** begin **
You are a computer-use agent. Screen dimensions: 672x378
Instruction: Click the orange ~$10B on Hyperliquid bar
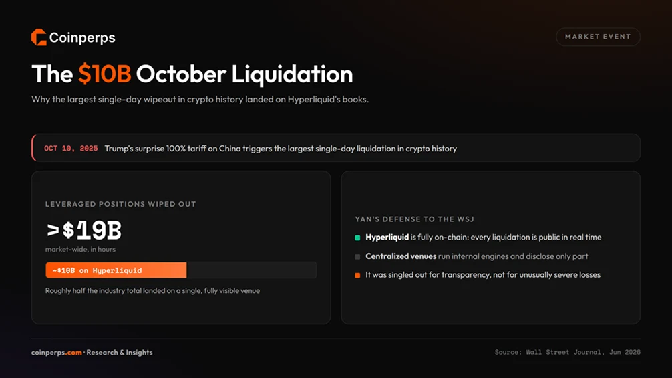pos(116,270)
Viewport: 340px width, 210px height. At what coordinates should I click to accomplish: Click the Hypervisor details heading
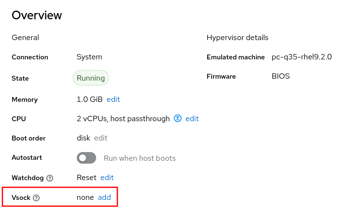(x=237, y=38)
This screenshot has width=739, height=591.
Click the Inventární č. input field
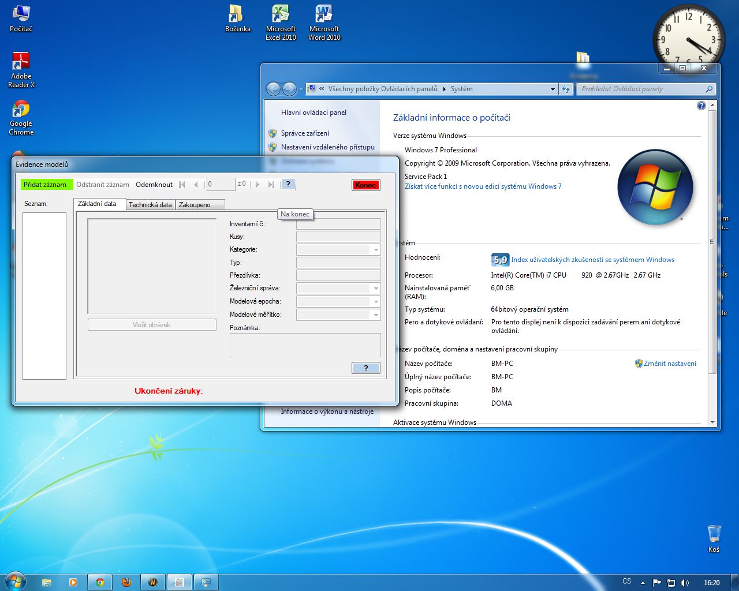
** end **
**The task:**
Write the lines of these records as a JSON list of strings, one string per line, skipping blank lines and leaving out the pictures.

**Answer to the task:**
[
  "You are a computer-use agent. Screen dimensions: 672x378",
  "Instruction: Click the orange ~$10B on Hyperliquid bar",
  "pos(116,270)",
  "Viewport: 340px width, 210px height. At what coordinates should I click to accomplish: Click the Hypervisor details heading",
  "(x=237, y=38)",
  "This screenshot has width=739, height=591.",
  "Click the Inventární č. input field"
]